• **Selected extract**

════════

PROJECT SUMMARY
Extracellular vesicle (EV)-based therapies and vector-mediated gene therapies hold enormous promise as
disease therapeutics. Both comprise nanoscale particles 30nm to 300 nm in diameter that are produced in
complex and heterogeneous biological systems. To translate these materials into effective and commercially
viable products requires accurate measurements of the concentration and size of the particles of interest (e.g.,
virus or EVs), and of any impurities at all stages of research, development and production.
However, accurate tools for quantifying these basic parameters are not currently available. Most available
methods are incapable of accurate measurements in the relevant size range and in such complex media as
required for these applications. Other methods can take days (e.g., biological titer) and provide little or no
information about particle impurities. At best these techniques create a bottleneck by requiring cumbersome
and costly pre-measurement purification; at worst their measurements are misinterpreted—with important
implications for patient safety. A critical unmet need therefore exists for technology that delivers fast and
accurate size and concentration measurements of specific particles in complex biological mixtures.

════════

• **Collected data**
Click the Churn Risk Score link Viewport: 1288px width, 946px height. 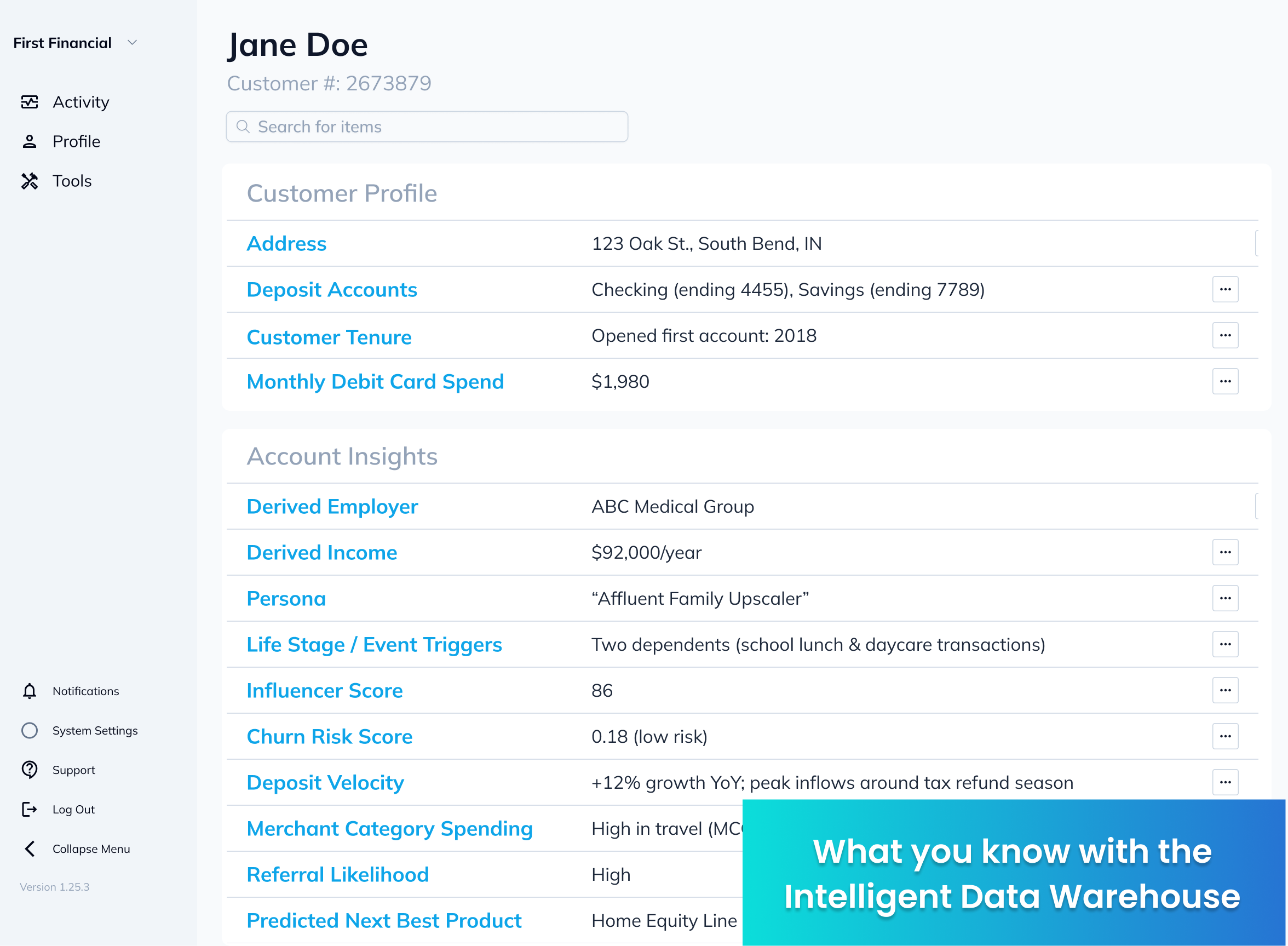click(330, 736)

════════

• **About this exercise**
Continue the project summary on measuring extracellular vesicle and gene therapy particles from where it stops. The data have no connection to the text.

• **Response area**
Spectradyne has commercialized Microfluidic Resistive Pulse Sensing (MRPS), an electrical technique that is
uniquely suited to analyzing complex heterogeneous samples. MRPS is seeing rapid adoption in industry and
academia for quantification of EVs and virus. While MRPS accurately measures all particles in a complex
sample, it cannot currently distinguish the particles of interest from other similarly-sized particles in the sample.
Spectradyne will develop Fluor-MRPS, a powerful new technology that adds the specificity of single-particle
fluorescence measurements to the MRPS platform. This new technology will measure the size,
concentration, and phenotype of single particles in solution with unprecedented accuracy, and
dramatically reduce the time and cost of producing biologically derived materials such as virus- and EV-
based therapeutics.
To accomplish these goals, five specific aims will be met in Phase I and II of the project. In the Phase I Aims, a
prototype instrument will be produced that is capable of simultaneous MRPS and fluorescence analysis of single
particles. Sensitivity and throughput will be benchmarked. In the Phase II Aims, the prototype will be optimized
for small particle detection, thoroughly evaluated for specificity, sensitivity, and limit of detection, and deployed
for beta testing with end users in the real world.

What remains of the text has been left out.